Regardez d’abord autour de vous
À remarquer
- Panneaux bleus et blancs
- Scènes des vies de François d’Assise et de Catherine d’Alexandrie
- Longue paroi de la chapelle
- Vitrail représentant des âmes au-dessus de l’entrée
L’histoire du lieu
Derrière les panneaux bleus et blancs de la longue paroi subsiste une chapelle qui était au départ très petite et en bois. Son ancien vocable, Catherine d’Alexandrie, a donné son nom à la Rua de Santa Catarina. Lorsque la communauté ne pouvait plus y tenir, la construction en bois fut démolie et l’église actuelle fut bâtie à la fin du dix-huitième siècle, puis agrandie plus tard. Presque seize mille carreaux ne couvrirent ses murs, auparavant blanchis, qu’en mille neuf cent vingt-neuf, et le vitrail au-dessus de l’entrée rappelle pour qui l’on continue d’y célébrer des messes.
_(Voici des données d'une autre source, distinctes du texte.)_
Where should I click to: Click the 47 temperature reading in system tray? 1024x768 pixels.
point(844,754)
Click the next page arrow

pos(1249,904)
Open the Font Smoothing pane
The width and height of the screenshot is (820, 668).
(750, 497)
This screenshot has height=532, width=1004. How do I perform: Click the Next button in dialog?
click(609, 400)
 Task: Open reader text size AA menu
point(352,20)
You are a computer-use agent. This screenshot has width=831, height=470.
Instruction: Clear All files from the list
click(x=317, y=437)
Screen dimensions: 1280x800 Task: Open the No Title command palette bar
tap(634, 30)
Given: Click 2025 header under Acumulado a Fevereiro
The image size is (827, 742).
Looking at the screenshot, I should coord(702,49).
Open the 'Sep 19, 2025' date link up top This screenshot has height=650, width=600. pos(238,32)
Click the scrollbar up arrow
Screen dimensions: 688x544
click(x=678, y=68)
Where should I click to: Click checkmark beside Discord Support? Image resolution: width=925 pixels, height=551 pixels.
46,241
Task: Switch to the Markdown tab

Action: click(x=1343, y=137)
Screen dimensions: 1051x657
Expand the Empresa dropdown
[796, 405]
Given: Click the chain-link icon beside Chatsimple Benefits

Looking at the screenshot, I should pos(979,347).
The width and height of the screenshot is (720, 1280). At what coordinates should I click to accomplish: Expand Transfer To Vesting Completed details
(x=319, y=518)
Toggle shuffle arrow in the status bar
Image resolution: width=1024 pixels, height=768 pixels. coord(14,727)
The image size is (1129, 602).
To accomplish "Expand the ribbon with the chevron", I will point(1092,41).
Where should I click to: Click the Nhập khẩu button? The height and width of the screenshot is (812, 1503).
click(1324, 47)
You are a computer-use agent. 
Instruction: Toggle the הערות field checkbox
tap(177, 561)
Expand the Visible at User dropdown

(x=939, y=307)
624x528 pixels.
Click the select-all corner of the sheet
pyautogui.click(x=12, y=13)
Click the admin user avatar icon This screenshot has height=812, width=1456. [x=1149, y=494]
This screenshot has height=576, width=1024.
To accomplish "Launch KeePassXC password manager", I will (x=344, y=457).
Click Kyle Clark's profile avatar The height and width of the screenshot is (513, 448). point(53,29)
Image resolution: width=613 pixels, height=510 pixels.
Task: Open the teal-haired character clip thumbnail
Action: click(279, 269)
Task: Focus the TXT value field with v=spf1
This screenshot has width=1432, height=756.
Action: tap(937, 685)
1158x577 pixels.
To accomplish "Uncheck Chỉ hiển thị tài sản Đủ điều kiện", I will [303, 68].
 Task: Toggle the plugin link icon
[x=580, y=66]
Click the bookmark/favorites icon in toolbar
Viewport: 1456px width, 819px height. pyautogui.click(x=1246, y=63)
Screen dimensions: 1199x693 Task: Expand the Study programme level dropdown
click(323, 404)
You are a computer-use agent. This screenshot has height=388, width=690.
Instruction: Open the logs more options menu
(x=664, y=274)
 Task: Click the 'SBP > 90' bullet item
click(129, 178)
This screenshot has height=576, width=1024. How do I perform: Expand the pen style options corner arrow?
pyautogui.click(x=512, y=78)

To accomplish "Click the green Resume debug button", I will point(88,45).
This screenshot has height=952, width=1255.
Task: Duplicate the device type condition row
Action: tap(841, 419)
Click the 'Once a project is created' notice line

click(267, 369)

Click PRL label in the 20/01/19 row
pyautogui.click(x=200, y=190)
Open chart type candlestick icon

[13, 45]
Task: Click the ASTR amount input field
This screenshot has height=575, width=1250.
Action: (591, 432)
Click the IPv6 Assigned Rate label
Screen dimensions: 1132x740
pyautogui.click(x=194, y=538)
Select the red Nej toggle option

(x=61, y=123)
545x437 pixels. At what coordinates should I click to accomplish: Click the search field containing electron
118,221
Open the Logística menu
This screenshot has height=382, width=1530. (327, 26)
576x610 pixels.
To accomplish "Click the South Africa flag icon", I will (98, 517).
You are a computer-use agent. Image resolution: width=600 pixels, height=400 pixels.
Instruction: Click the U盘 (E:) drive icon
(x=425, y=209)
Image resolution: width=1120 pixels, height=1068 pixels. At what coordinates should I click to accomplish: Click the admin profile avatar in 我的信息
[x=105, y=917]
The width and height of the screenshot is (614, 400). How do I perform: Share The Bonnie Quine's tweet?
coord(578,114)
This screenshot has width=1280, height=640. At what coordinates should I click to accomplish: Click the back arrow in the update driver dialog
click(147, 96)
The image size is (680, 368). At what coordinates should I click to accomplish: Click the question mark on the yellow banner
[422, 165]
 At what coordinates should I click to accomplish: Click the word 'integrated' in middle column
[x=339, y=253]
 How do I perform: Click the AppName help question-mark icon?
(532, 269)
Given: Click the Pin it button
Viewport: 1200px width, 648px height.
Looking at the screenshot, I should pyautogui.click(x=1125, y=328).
En mille sept cent quatre-vingt-neuf, la Venerável Irmandade das Almas e Chagas de São Francisco s’installa ici. Elle avait été fondée à Porto cent vingt et un ans auparavant. Les membres de la confrérie faisaient dire des prières et des messes pour les morts : selon l’enseignement catholique, les vivants pouvaient soulager le séjour des âmes au purgatoire. Les plaies dans son nom désignaient les stigmates de François d’Assise, des marques semblables aux plaies du Christ crucifié.
Pour celui qui y entrait, l’enjeu était personnel. Il espérait qu’après sa mort, les autres frères prieraient à leur tour pour lui. En mille sept cent quatre-vingt-quinze, le pape Pie VI accorda aux nouveaux membres de la confrérie une indulgence plénière, à condition qu’ils communient le jour de leur entrée. Une indulgence était une remise de la peine due pour des péchés déjà pardonnés en confession.
La confrérie venait du Mosteiro de Santa Clara et s’installa dans une petite chapelle en bois dédiée à Catherine d’Alexandrie. Selon la tradition de l’Église, Catherine était une chrétienne instruite d’Alexandrie qui refusa de renier sa foi devant l’empereur et fut exécutée. Elle était vénérée ici avant même l’arrivée de la confrérie ; c’est de cette chapelle que la Rua de Santa Catarina tient son nom.
Après l’installation de la confrérie, le nombre de fidèles augmenta. Les responsables de la communauté démolirent l’étroite chapelle en bois et construisirent l’édifice actuel à la fin du dix-huitième siècle, avant de l’agrandir en mille huit cent un. La nouvelle église prit le nom de Capela das Almas, bien que Catherine ait conservé sa place dans sa dédicace.
Les panneaux bleus apparurent bien plus tard. Jusqu’en mille neuf cent vingt-neuf, les murs extérieurs étaient enduits et blanchis. Le céramiste Eduardo Leite prépara les dessins, et les artisans de la fabrique lisboète Viúva Lamego réalisèrent près de seize mille carreaux représentant des scènes des vies de François d’Assise et de Catherine d’Alexandrie.
Leite mêla des épisodes tirés des biographies de deux saintes différentes : Catherine d’Alexandrie et la moniale médiévale Catherine de Sienne. L’ancienne chapelle était bien dédiée à Catherine d’Alexandrie. Sur les carreaux, Catherine de Sienne, son homonyme, figure désormais aussi à ses côtés ; sur la longue paroi se déploie l’histoire de François d’Assise, et le vitrail au-dessus de l’entrée représente les âmes pour lesquelles la confrérie vint ici en mille sept cent quatre-vingt-neuf. À l’intérieur, on célèbre toujours des messes catholiques, et la chapelle est gérée par la même Venerável Irmandade das Almas e Chagas de São Francisco.
Sur place
Lun–Ven 07:30–18:00 ; Sam 07:30–12:45 et 18:00–19:00 ; Dim 07:30–12:45 et 18:00–19:00.
Vérifié : 17 juin 2026. Vérifiez la source officielle avant votre visite.Le récit principal se lit depuis l’extérieur : une porte fermée ne gêne donc pas la visite. Observez les murs depuis un endroit sûr près du carrefour animé. Si la chapelle est ouverte, entrez en silence et ne lancez pas l’audio pendant un office ou une prière.